Articles | Volume 12, issue 15
https://doi.org/10.5194/acp-12-6845-2012
https://doi.org/10.5194/acp-12-6845-2012
Research article
 | 
01 Aug 2012
Research article |  | 01 Aug 2012

Determinants and predictability of global wildfire emissions

W. Knorr, V. Lehsten, and A. Arneth

Abstract. Biomass burning is one of the largest sources of atmospheric trace gases and aerosols globally. These emissions have a major impact on the radiative balance of the atmosphere and on air quality, and are thus of significant scientific and societal interest. Several datasets have been developed that quantify those emissions on a global grid and offered to the atmospheric modelling community. However, no study has yet attempted to systematically quantify the dependence of the inferred pyrogenic emissions on underlying assumptions and input data. Such a sensitivity study is needed for understanding how well we can currently model those emissions and what the factors are that contribute to uncertainties in those emission estimates.

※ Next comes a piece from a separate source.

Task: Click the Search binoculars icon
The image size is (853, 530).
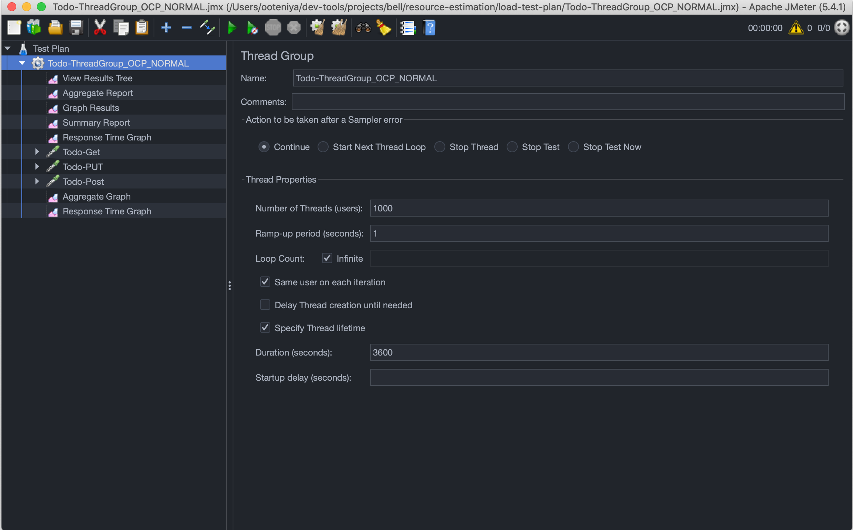Action: [363, 28]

Here, we combine various satellite-derived burned area products, a terrestrial ecosystem model to simulate fuel loads and the effect of fire on ecosystem dynamics, a model of fuel combustion, and various emission models that relate combusted biomass to the emission of various trace gases and aerosols. We carry out simulations with varying parameters for combustion completeness and fuel decomposition rates within published estimates, four different emissions models and three different global burned-area products. We find that variations in combustion completeness and simulated fuel loads have the largest impact on simulated global emissions for most species, except for some with highly uncertain emission factors. Variation in burned-area estimates also contribute considerably to emission uncertainties. We conclude that global models urgently need more field-based data for better parameterisation of combustion completeness and validation of simulated fuel loads, and that further validation and improvement of burned area information is necessary for accurately modelling global wildfire emissions. The results are important for chemical transport modelling studies, and for simulations of biomass burning impacts on the atmosphere under future climate change scenarios.